Uma das melhores alternativas para mitigar esse
risco potencial é a co-geração de energia a partir
de biomassa renovável. A possibilidade mais concreta neste campo
é o uso do bagaço e da palha da
cana-de-açúcar, que juntos representam uma parcela
subutilizada de dois terços da energia contida na planta,
já que açúcar e álcool são gerados
unicamente a partir do suco da cana. Montanhas de bagaço de cana
se acumulam nos pátios de usinas, hoje parcialmente utilizado
para gerar a auto-suficiência energética das unidades
processadoras de cana para produção de
açúcar e álcool. Ademais, um terço da
energia da cana presente nas palhas e nos ponteiros é
desperdiçada em decorrência do corte manual, que exige a
queima da cana no campo.
Antes do racionamento de 2001, o potencial de
exportação de bioeletricidade para a rede elétrica
era de ínfimos 120 megawatts (MW). Hoje a potência
instalada e contratada para exportação já atinge
1.650 MW, o que ainda representa módicos 2% das necessidades do
País. Estima-se que, se utilizássemos somente 50% da
biomassa disponível na cana-de-açúcar, seria
factível expandir o uso de bioeletricidade na matriz
elétrica para 8% das necessidades nacionais até 2012, ou
seja, 9 mil MW, equivalentes à energia prevista para ser gerada
nos polêmicos projetos hidrelétricos do Rio Madeira.
O mais interessante é que a bioeletricidade
se encontra disponível no coração da região
de maior consumo do País - o Estado de São Paulo, que
responde por 62% da produção nacional de cana. Melhor
ainda, esta produção ocorre durante a safra da cana, de
maio a novembro, que corresponde ao período seco, de menor
hidrologia e de maior demanda por eletricidade.
Outras vantagens são o fato de se tratar de
energia 100% renovável, de baixo impacto ambiental, fartamente
disponível no pátio das usinas, que possibilita mitigar a
emissão de gases de efeito estufa, enquadrando-se no Mecanismo
de Desenvolvimento Limpo (MDL), com direito a receber créditos
de carbono. Um programa estruturado de bioeletricidade pode produzir
investimentos superiores a R$ 13 bilhões no Estado até
2015, gerando mais de 50 mil empregos e a compra de R$ 9 bilhões
em equipamentos, componentes e peças para a
instalação das centrais de co-geração,
produzidos principalmente pela indústria paulista.
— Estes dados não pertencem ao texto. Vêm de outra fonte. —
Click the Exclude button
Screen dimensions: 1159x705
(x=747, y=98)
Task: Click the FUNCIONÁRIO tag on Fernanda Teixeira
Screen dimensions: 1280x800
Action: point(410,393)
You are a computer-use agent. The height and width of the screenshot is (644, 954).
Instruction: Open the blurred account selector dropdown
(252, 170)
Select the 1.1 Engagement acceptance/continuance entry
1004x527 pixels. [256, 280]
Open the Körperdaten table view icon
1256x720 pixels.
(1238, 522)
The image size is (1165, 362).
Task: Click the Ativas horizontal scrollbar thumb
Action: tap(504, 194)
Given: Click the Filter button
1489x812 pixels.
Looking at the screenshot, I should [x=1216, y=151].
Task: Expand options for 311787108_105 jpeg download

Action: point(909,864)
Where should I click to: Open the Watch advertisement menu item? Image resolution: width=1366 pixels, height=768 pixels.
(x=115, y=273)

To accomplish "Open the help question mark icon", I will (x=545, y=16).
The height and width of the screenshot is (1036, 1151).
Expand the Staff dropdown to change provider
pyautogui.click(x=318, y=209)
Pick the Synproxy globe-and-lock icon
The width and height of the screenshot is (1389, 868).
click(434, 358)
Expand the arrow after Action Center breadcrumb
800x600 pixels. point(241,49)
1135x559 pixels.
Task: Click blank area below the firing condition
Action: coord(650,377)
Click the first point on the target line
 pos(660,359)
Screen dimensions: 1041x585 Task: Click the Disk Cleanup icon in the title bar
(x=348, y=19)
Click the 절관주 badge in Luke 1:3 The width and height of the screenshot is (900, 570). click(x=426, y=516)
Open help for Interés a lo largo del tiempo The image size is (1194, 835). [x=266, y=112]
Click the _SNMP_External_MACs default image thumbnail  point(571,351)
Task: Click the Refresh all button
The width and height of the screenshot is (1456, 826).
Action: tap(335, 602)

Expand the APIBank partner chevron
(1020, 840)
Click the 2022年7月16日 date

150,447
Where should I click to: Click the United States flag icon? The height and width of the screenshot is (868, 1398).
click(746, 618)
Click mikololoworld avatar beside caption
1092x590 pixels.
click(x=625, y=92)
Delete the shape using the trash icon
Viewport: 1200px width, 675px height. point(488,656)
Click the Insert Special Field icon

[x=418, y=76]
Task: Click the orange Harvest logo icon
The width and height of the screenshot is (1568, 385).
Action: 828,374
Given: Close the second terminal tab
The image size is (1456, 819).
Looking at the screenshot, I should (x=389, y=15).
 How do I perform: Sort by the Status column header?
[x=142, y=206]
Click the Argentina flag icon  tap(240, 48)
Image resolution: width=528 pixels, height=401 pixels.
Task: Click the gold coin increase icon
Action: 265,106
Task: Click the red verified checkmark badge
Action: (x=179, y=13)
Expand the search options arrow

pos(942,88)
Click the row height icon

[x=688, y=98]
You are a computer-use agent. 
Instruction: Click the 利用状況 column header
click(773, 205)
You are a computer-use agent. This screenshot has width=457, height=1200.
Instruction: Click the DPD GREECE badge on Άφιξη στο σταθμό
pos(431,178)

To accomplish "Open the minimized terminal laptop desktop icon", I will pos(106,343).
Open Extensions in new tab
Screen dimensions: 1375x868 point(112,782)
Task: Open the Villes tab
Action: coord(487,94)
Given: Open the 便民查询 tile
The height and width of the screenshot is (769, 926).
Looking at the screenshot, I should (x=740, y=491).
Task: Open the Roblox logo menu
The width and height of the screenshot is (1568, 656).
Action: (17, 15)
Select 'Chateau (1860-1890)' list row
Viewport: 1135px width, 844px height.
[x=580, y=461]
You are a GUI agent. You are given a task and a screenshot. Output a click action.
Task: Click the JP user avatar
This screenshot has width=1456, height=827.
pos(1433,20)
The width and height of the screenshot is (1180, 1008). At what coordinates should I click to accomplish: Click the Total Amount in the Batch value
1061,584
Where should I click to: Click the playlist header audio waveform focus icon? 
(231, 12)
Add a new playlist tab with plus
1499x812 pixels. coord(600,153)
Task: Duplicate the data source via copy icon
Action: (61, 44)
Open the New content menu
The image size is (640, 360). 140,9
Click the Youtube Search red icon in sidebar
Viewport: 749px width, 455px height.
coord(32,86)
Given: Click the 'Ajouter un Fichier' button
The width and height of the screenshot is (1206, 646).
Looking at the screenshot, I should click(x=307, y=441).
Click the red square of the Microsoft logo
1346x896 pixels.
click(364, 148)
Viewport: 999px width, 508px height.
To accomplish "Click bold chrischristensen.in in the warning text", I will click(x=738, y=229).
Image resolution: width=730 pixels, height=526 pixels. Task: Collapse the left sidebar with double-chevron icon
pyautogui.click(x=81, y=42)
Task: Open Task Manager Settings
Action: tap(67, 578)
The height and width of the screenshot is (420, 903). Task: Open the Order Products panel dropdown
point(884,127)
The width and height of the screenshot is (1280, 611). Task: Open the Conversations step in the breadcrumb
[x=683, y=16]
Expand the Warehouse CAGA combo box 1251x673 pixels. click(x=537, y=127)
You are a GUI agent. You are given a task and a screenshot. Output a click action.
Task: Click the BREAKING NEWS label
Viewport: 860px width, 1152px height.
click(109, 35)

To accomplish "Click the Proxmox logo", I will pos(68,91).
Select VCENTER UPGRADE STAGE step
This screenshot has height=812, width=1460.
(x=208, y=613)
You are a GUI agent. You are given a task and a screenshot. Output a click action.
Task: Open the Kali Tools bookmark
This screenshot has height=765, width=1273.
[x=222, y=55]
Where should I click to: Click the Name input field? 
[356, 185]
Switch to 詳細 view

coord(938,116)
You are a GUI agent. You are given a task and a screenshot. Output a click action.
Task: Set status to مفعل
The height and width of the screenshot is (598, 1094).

Vale notar que as centrais de bioeletricidade
têm custos de implantação inferiores aos das usinas
termo e hidrelétricas, demandando menor tempo para a sua
construção (inferior a 30 meses) e possibilitando menores
custos de transmissão para a rede elétrica. Se pudermos
ainda aproveitar as palhas e os ponteiros com o fim da queima da cana
(em São Paulo, prevista para 2014 nas áreas
mecanizáveis e 2017 em áreas
não-mecanizáveis), poderíamos ampliar a
produção de bioeletricidade para 20% da matriz
elétrica brasileira no horizonte de 2020, ou mais de 20 mil MW,
equivalentes a duas usinas do porte de Itaipu!
O Brasil possui tecnologia de ponta para atuar no
mercado de energia limpa, de forma competitiva e sustentável.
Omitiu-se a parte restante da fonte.